**GOAL OF THE EXERCISE:** In the entries below, how many lines contain the string "Task" with matching uppercase and lowercase letters? Reply with the number alone.

Collection entries:
########
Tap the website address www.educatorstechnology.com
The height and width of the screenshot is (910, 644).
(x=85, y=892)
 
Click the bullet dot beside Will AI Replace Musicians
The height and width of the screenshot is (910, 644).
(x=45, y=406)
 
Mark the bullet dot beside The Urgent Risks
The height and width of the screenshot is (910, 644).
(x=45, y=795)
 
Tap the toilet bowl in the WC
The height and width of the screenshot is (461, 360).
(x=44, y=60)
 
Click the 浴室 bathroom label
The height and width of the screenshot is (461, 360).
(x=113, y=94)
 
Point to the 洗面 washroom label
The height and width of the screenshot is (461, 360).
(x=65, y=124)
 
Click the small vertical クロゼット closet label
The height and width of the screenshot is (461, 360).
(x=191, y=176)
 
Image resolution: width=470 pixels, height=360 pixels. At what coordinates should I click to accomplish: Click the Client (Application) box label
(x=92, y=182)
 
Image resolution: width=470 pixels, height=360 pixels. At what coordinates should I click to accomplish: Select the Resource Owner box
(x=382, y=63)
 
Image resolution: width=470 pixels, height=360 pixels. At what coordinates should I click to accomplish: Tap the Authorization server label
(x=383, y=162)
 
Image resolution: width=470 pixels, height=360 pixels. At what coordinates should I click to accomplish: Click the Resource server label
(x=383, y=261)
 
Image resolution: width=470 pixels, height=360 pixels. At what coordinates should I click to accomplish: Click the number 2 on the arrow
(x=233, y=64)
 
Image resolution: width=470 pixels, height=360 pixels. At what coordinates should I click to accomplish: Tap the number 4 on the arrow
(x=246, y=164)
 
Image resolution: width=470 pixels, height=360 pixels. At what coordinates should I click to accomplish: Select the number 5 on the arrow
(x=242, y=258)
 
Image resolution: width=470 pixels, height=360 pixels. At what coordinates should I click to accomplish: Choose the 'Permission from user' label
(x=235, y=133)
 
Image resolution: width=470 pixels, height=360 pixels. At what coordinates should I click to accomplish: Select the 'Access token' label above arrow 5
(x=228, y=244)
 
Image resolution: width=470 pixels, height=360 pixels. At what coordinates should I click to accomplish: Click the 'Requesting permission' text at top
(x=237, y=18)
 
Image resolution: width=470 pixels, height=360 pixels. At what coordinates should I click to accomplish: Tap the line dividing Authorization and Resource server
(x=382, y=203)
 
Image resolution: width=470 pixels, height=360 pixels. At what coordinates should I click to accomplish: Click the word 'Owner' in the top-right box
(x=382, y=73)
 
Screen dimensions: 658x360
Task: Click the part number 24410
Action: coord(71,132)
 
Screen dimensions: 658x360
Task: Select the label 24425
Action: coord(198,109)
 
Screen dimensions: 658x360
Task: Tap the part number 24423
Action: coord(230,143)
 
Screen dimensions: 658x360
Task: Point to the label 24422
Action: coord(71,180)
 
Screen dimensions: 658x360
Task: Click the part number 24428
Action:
########
**RESPONSE BELOW:** 5